Start of Supplied records

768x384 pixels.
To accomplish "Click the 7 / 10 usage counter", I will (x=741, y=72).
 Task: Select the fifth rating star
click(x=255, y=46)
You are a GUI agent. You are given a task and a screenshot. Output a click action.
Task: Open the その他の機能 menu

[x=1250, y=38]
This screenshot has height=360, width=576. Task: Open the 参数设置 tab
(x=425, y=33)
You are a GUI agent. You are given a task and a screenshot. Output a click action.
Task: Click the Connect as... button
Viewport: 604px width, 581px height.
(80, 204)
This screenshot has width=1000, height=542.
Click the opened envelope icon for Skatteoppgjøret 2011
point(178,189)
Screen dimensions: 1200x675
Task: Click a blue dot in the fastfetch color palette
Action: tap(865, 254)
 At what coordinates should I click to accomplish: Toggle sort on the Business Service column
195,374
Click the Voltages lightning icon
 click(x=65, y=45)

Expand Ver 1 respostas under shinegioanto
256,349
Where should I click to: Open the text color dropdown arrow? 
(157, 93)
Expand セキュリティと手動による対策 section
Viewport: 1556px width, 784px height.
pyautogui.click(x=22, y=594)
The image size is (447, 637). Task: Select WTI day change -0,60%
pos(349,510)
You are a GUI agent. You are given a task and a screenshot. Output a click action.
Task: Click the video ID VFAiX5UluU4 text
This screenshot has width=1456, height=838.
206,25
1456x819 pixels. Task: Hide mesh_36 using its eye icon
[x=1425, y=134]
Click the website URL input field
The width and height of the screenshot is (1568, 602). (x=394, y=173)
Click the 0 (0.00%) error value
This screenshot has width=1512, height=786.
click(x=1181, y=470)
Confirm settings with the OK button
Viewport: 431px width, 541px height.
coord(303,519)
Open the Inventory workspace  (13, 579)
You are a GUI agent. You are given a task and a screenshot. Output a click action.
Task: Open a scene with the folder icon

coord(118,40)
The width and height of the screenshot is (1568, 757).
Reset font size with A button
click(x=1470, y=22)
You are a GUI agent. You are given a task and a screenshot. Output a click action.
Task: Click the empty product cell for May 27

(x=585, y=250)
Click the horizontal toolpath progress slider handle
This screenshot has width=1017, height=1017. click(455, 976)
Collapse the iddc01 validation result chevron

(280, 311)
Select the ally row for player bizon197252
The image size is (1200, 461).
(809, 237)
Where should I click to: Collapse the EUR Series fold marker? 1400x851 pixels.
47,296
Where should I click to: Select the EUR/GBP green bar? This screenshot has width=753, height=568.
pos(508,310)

End of Supplied records

__What you are asked to do__. Give the records as a numbered list, starting at the line that contains "Click the Voltages lightning icon" and ending at the last line of the records. Leave out blank lines.

__Final result__.
1. Click the Voltages lightning icon
2.  click(x=65, y=45)
3. Expand Ver 1 respostas under shinegioanto
4. 256,349
5. Where should I click to: Open the text color dropdown arrow? 
6. (157, 93)
7. Expand セキュリティと手動による対策 section
8. Viewport: 1556px width, 784px height.
9. pyautogui.click(x=22, y=594)
10. The image size is (447, 637). Task: Select WTI day change -0,60%
11. pos(349,510)
12. You are a GUI agent. You are given a task and a screenshot. Output a click action.
13. Task: Click the video ID VFAiX5UluU4 text
14. This screenshot has width=1456, height=838.
15. 206,25
16. 1456x819 pixels. Task: Hide mesh_36 using its eye icon
17. [x=1425, y=134]
18. Click the website URL input field
19. The width and height of the screenshot is (1568, 602). (x=394, y=173)
20. Click the 0 (0.00%) error value
21. This screenshot has width=1512, height=786.
22. click(x=1181, y=470)
23. Confirm settings with the OK button
24. Viewport: 431px width, 541px height.
25. coord(303,519)
26. Open the Inventory workspace  (13, 579)
27. You are a GUI agent. You are given a task and a screenshot. Output a click action.
28. Task: Open a scene with the folder icon
29. coord(118,40)
30. The width and height of the screenshot is (1568, 757).
31. Reset font size with A button
32. click(x=1470, y=22)
33. You are a GUI agent. You are given a task and a screenshot. Output a click action.
34. Task: Click the empty product cell for May 27
35. (x=585, y=250)
36. Click the horizontal toolpath progress slider handle
37. This screenshot has width=1017, height=1017. click(455, 976)
38. Collapse the iddc01 validation result chevron
39. (280, 311)
40. Select the ally row for player bizon197252
41. The image size is (1200, 461).
42. (809, 237)
43. Where should I click to: Collapse the EUR Series fold marker? 1400x851 pixels.
44. 47,296
45. Where should I click to: Select the EUR/GBP green bar? This screenshot has width=753, height=568.
46. pos(508,310)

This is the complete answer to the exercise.